In France, the equivalent period to middle school is collège, which lasts four years from the Sixième (sixth, the equivalent of the Canadian and American Grade 6) to the Troisième (third, the equivalent of the Canadian and American Grade 9), accommodating pupils aged between 11 and 15. Upon completion of the latter, students are awarded a Brevet des collèges if they obtain a certain amount of points on a series of tests in various subjects (French, history / geography, mathematics) and oral examinations (history of arts). They can then enter high school (called lycée), which lasts three years from the Seconde to the Terminale until the baccalauréat, and during which they can choose a general or a professional field of study.
There are four middle schools in Gibraltar, following the English model of middle-deemed-primary schools accommodating pupils aged between 8 and 12 (National Curriculum Years 4 to 7). The schools were opened in 1972 when the government introduced comprehensive education in the country.
In Italy the equivalent is the "middle lower school" (Scuola Media Inferiore), commonly shortened to "middle school" (Scuola Media) as the "Scuola Media Superiore", the equivalent of high school, is just commonly called "Superiore". It lasts three years from the student age of 11 to age 14. Since 2009, after "Gelmini reform", the middle school was renamed "Scuola Secondaria di primo grado" ("junior secondary school").
Middle school in Poland, called gimnazjum, was first introduced in 1932. The education was intended for pupils of at least 12 years of age and lasted 4 years. Middle schools were part of the educational system until the reform of 1947, except during World War II (1939–1945).

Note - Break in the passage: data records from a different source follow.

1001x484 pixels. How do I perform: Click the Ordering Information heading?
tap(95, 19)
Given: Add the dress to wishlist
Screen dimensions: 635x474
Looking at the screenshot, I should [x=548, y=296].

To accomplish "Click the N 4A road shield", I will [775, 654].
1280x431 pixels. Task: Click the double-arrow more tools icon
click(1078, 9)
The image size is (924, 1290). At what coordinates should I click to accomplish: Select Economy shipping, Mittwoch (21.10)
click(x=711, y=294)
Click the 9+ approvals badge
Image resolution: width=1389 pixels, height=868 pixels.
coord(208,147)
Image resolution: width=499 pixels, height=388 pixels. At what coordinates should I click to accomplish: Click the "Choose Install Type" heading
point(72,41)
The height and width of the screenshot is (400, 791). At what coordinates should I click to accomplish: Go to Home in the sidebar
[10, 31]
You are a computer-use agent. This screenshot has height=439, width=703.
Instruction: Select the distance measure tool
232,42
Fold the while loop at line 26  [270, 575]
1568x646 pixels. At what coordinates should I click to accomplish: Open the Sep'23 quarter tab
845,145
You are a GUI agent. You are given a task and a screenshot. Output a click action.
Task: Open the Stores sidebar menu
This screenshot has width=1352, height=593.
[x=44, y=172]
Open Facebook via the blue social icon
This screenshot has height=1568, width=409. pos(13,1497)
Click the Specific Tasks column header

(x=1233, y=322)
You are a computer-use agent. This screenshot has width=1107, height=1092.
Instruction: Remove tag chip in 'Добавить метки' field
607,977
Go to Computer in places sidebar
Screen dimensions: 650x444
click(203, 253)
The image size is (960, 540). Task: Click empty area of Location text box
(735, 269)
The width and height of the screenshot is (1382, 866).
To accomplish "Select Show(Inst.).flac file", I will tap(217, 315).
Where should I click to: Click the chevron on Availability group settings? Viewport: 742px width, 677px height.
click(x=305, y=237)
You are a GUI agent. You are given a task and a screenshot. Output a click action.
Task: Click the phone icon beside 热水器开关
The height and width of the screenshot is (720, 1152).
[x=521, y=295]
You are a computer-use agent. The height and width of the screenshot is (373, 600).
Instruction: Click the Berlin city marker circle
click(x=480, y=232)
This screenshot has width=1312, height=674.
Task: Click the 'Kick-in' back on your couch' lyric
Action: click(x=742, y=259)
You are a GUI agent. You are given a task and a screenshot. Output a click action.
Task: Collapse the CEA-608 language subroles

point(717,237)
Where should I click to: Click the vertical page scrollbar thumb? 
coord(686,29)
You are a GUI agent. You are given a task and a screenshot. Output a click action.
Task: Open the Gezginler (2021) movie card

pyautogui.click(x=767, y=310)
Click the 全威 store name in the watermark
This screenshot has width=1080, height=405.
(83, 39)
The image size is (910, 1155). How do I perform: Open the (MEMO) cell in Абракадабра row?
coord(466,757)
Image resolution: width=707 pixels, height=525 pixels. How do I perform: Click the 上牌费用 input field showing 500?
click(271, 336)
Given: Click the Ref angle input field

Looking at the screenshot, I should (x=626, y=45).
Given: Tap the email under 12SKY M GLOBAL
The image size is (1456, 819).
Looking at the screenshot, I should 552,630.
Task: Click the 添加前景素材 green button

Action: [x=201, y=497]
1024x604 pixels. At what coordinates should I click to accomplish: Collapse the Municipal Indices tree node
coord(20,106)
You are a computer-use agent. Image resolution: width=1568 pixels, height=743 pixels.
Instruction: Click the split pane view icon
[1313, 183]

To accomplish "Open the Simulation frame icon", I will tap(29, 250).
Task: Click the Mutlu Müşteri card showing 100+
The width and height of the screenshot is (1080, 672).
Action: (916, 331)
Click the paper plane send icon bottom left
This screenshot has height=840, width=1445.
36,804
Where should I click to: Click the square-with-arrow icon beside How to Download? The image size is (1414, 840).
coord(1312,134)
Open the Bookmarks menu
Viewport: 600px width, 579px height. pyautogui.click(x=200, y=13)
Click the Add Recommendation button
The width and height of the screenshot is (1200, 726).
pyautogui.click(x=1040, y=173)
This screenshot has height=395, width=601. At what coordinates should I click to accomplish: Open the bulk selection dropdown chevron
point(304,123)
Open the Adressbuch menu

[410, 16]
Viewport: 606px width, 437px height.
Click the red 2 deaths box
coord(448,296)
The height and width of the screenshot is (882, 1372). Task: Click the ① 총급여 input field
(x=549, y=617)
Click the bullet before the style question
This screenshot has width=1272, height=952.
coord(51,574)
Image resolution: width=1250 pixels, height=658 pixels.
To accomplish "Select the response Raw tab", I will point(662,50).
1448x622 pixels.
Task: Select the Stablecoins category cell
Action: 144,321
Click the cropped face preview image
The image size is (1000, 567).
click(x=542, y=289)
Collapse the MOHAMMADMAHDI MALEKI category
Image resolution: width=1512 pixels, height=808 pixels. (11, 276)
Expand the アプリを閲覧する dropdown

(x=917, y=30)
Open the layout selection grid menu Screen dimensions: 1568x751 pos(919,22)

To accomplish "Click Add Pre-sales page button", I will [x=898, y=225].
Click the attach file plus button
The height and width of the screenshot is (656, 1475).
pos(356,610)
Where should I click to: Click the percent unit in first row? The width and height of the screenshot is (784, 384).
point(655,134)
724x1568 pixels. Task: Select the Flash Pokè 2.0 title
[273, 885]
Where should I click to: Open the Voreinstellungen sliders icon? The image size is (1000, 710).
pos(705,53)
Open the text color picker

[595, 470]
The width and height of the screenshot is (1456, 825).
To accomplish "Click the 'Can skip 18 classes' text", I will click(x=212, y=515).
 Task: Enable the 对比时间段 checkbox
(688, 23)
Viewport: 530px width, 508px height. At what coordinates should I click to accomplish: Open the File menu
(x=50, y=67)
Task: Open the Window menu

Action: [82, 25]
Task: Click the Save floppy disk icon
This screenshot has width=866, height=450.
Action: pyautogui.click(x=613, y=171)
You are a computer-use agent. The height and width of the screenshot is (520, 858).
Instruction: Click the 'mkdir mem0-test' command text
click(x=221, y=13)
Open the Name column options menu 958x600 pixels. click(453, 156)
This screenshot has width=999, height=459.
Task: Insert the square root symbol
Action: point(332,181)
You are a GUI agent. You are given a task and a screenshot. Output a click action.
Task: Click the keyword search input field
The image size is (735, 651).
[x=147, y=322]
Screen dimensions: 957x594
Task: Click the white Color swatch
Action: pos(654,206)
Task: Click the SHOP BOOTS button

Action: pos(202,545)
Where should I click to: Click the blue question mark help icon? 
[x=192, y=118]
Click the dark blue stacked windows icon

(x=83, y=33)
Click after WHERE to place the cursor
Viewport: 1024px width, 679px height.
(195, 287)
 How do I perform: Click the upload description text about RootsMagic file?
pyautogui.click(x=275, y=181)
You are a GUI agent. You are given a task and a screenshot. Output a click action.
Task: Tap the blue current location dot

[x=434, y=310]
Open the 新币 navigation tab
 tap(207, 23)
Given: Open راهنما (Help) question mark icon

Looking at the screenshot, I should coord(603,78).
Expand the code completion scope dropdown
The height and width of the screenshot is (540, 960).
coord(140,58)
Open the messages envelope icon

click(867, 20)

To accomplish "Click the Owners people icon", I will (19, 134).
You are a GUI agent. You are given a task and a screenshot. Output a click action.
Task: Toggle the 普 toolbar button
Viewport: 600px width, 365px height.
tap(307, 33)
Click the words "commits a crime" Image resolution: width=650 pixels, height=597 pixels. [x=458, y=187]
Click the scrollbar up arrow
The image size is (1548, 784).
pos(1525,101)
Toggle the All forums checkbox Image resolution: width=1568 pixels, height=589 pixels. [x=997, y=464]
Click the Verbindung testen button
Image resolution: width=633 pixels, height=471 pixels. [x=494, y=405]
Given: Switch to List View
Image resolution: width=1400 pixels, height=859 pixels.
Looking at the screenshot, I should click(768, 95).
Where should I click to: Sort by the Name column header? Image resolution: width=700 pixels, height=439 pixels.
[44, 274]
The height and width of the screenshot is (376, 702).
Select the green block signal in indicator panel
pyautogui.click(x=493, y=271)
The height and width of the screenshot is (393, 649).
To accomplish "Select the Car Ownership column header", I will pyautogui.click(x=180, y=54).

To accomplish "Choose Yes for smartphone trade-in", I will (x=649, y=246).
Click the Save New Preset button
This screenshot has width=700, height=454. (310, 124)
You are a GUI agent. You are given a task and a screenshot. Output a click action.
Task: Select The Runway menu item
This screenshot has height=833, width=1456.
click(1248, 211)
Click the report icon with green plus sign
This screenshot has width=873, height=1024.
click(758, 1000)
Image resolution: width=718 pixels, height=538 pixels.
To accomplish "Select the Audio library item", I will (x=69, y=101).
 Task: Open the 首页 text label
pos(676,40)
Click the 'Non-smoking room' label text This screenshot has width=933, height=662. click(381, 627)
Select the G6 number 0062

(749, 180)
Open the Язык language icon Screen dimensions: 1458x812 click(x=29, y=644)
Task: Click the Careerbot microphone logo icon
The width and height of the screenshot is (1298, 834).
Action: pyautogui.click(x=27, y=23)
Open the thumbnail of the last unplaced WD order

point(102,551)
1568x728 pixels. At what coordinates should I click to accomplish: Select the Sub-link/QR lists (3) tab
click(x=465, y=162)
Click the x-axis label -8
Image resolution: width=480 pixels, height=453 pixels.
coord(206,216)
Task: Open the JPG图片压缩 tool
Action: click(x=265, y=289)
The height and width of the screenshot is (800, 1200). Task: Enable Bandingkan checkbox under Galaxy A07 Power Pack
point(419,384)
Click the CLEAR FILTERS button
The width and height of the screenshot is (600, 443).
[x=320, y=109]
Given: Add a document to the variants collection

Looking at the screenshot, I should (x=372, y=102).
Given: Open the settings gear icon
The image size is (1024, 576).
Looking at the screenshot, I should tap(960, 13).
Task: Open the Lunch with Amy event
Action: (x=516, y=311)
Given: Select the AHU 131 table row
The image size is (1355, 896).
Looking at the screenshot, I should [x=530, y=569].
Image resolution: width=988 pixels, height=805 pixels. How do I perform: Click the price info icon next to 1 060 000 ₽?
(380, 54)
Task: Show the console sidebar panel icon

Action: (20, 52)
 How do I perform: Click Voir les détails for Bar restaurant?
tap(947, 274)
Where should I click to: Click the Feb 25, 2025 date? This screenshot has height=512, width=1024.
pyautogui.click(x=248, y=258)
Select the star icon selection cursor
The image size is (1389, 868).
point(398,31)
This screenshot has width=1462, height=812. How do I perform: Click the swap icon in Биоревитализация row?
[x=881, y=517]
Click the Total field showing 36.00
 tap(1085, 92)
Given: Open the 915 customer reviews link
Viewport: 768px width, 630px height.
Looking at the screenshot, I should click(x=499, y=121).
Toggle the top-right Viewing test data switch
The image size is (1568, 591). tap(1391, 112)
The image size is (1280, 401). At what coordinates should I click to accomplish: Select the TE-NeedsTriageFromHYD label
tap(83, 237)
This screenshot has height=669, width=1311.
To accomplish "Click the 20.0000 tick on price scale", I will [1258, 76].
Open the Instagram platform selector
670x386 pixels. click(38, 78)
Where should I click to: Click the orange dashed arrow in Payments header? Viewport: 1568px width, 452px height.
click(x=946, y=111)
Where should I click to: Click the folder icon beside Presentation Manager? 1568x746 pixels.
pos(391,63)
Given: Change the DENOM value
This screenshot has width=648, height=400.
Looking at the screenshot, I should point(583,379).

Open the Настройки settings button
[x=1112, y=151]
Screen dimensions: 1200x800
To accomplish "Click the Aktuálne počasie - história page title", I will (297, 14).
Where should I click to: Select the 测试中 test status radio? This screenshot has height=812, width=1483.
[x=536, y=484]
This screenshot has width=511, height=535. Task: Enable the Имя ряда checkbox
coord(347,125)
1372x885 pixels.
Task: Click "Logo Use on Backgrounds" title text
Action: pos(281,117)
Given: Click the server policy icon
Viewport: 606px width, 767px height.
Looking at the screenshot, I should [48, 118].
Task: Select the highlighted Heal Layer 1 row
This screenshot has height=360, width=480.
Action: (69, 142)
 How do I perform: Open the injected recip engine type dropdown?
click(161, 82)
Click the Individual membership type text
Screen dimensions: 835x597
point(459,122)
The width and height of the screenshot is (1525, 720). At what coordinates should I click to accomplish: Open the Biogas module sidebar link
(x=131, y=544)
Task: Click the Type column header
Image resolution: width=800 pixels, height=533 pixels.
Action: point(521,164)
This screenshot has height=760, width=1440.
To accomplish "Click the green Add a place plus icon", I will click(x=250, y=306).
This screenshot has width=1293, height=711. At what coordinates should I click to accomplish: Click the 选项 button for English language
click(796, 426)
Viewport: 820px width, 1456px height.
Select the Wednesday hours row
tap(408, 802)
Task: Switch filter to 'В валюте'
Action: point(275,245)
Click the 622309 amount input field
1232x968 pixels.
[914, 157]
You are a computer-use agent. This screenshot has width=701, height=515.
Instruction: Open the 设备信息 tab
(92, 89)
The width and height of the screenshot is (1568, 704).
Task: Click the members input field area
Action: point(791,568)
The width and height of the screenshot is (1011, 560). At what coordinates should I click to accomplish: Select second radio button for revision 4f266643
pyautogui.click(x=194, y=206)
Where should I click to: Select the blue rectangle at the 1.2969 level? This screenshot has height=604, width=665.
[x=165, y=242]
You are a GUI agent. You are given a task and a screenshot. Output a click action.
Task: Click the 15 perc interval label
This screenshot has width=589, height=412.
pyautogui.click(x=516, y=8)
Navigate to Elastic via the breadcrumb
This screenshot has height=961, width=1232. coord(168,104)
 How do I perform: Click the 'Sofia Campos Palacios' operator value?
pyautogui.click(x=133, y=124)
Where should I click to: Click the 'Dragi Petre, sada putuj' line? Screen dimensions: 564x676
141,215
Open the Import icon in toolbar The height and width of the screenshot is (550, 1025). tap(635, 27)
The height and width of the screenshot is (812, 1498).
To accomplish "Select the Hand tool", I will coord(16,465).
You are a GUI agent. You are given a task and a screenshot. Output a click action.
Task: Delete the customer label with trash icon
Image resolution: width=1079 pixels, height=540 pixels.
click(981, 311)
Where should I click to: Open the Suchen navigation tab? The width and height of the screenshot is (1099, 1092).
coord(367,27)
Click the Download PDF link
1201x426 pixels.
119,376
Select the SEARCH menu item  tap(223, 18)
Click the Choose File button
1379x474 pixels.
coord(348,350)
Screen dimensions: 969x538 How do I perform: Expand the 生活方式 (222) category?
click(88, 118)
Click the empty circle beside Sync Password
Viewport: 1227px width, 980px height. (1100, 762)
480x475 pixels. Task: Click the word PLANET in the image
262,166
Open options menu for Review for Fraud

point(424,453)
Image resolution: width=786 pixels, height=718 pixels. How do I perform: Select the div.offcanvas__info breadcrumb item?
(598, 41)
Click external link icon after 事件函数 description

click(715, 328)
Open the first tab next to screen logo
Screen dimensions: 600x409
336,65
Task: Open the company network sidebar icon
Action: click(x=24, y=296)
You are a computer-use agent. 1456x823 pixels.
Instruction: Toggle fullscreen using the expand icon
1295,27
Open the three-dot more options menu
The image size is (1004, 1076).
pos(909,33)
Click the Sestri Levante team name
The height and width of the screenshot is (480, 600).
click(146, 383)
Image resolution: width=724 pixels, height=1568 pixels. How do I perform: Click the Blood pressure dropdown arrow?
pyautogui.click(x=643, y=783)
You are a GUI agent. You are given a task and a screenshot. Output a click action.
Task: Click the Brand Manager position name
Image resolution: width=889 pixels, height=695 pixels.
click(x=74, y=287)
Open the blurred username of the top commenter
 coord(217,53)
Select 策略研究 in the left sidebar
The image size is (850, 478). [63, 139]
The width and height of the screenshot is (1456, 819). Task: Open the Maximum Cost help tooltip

The middle schools were reinstated in Poland in 1999 now lasting 3 years after 6 years of primary school. Pupils entering gimnazjum are usually 13 years old. Middle school is compulsory for all students, and it is also the final stage of mandatory education. In the final year students take a standardized test to evaluate their academic skills. Higher scorers in the test are allowed first pick of school if they want to continue their education, which is encouraged.
In Portugal, the middle school is known as 2nd and 3rd cycles of basic education (2º e 3º ciclos do ensino básico). It comprises the 5th till 9th year of compulsory education, for children between ten and fifteen years old. After the education reform of 1986, the former preparatory school (escola preparatória) or liceu, became part of basic education (educação básica).
Basic education now includes:
""10th year"" (15–16 years old) 11th year (16–17 years old)
Middle school in Romania and Bulgaria, or gymnasium, includes grades 5 to 8. At the end of the eighth grade students take an exam that counts for 50% of the average needed to enroll in high school.][
In the United Kingdom, some English Local Education Authorities introduced middle schools in the 1960s and 1970s. The notion of Middle Schools was mooted by the Plowden Report of 1967 which proposed a change to a three-tier model including First schools for children aged between 5 and 8, Middle Schools for 8–12 year-olds, and then upper or high schools for 12–16 year-olds. Some authorities introduced Middle Schools for ideological reasons, in line with the report, while others did so for more pragmatic reasons relating to the raising of the school leaving age in compulsory education to 16, or to introduce a comprehensive system.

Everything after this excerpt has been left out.